PORT ANGELES — The ticks could drive you bats.
Worse, they could give you Lyme disease.
Worst, the bats could give you rabies, a disease that has a 100 percent fatality rate without medical intervention.
It’s summertime, and the living’s uneasy for folks who are unaware of seasonal dangers, the Clallam County Board of Health learned last week.
Christina Hurst, public health program director of the county’s Health and Human Services Department, said state health authorities were monitoring ticks on the Spruce Railroad Trail on the north shore of Lake Crescent, the Striped Peak Recreation Area and Miller Peninsula State Park.
“They have found Lyme disease in our area,” she said.
The illness, transmitted to humans by ticks, produces fever, headache, fatigue and a rash. It can be treated with antibiotic medications.
Neither the county nor the state health department tests ticks for disease, but the state Public Health Laboratories can identify a tick’s species and thus its likelihood of carrying the bacterium that causes the illness.
For details and more information about the disease and ticks — including how to remove them — visit www.doh.wa.gov.
Ways to prevent tick bites suggested by the state Department of Health include:
■ Wear long-sleeved shirts, long-legged pants and high socks, all in light colors so ticks who hitch rides on the clothes will be visible.
■ Use insect repellent.
■ Avoid walking in high grass and brush.
The other hazardous seasonal creatures are bats, the only animals known to carry rabies in Washington state.

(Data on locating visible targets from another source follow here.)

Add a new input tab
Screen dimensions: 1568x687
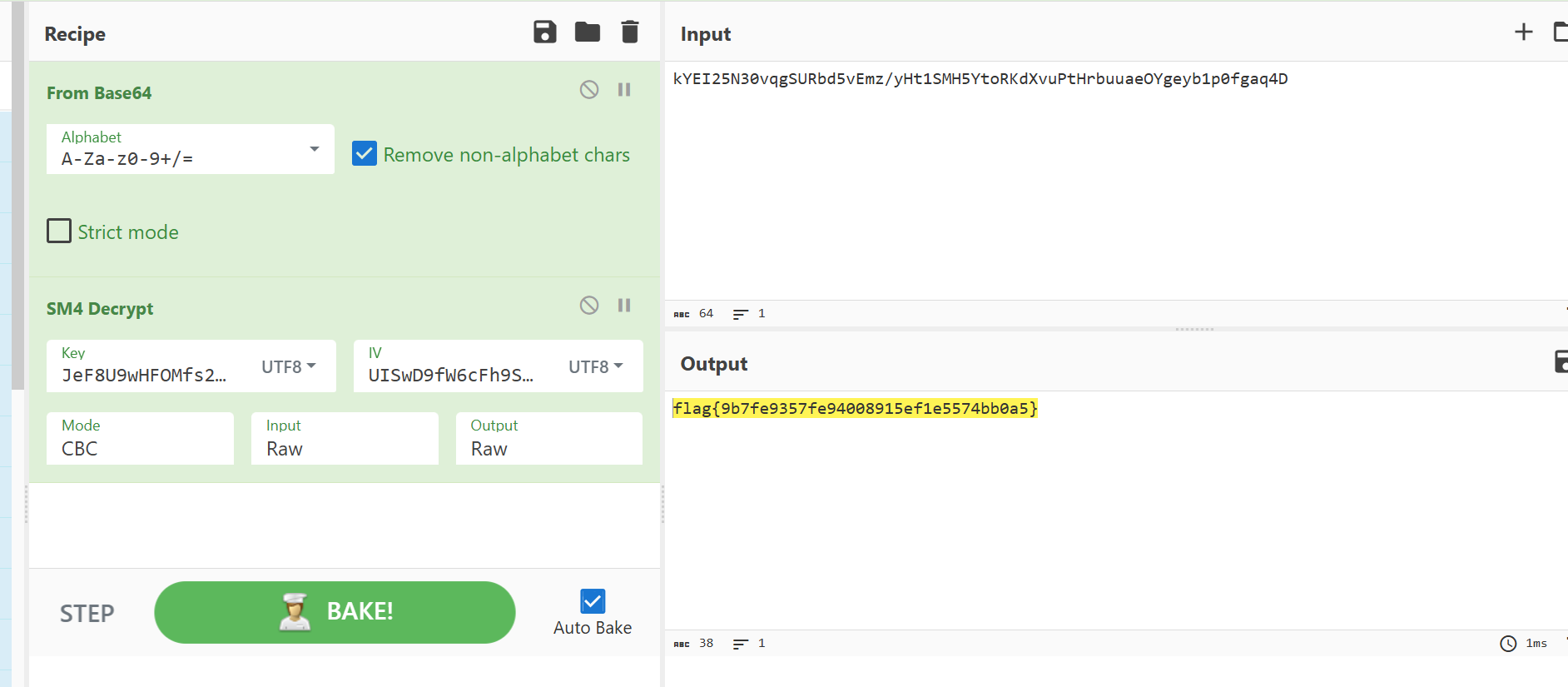pos(1523,32)
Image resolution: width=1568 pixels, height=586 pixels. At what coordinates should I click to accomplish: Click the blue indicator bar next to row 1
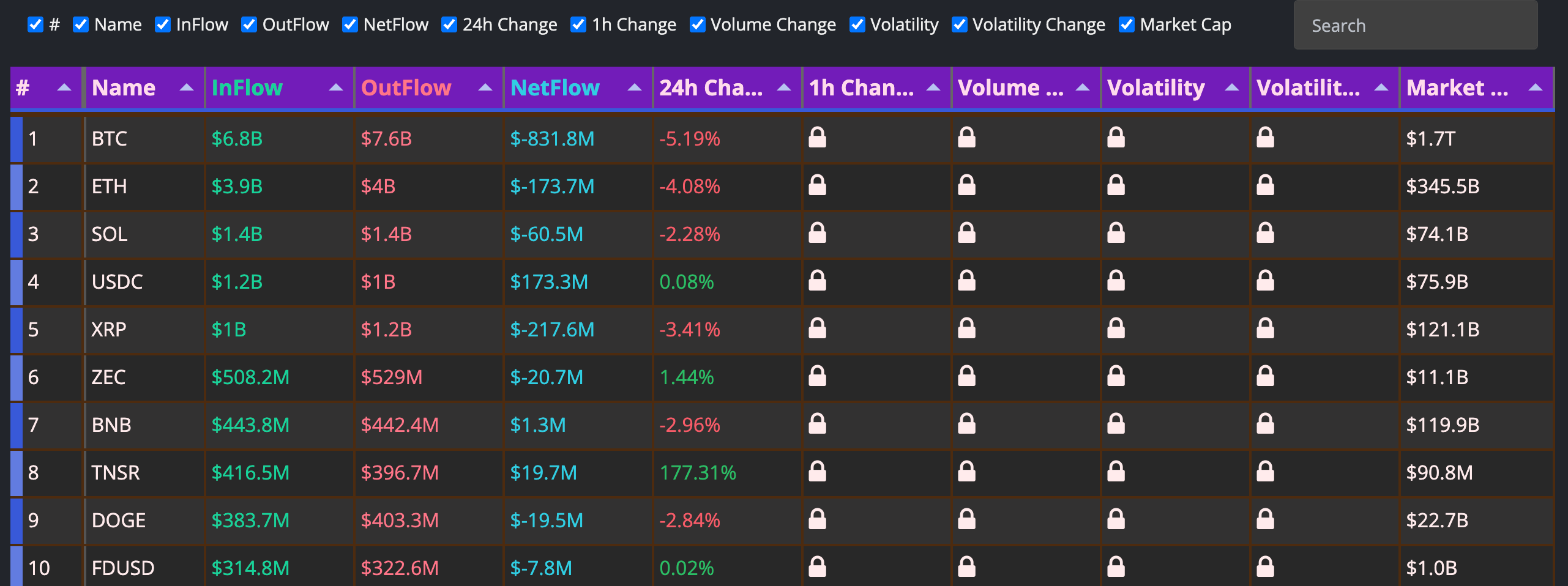[15, 138]
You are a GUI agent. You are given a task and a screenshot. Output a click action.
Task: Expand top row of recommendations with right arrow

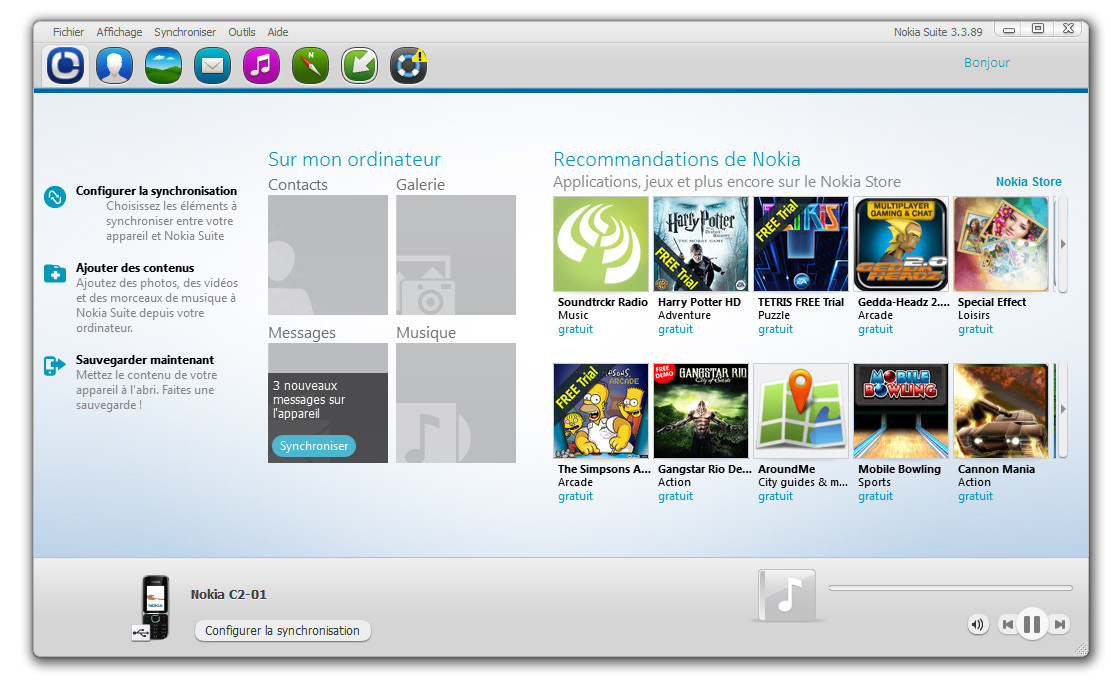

Dr. Jeannette Stehr-Green, interim county health officer, told the board of health that close encounters with the flying rodents rise at this time of year as they migrate.
Baby bats also are learning to fly and sometimes blunder into human habitats, she said.
Rabid bats were identified in Clallam and Kitsap counties last year, in Puget Sound counties from King north to the Canadian border, and in Klickitat County, according to the state.
Human cases of rabies were reported in Washington in 1995 and 1997. Unless treated before the start of symptoms that include seizures, excessive salivation, fear of water, delirium and paralysis, it is almost always fatal.
A suspect bat or a pet thought to have been bitten by one should be reported immediately to county health authorities.
In Clallam County, call 360-417-2274.
In Jefferson County, call 360-385-9400.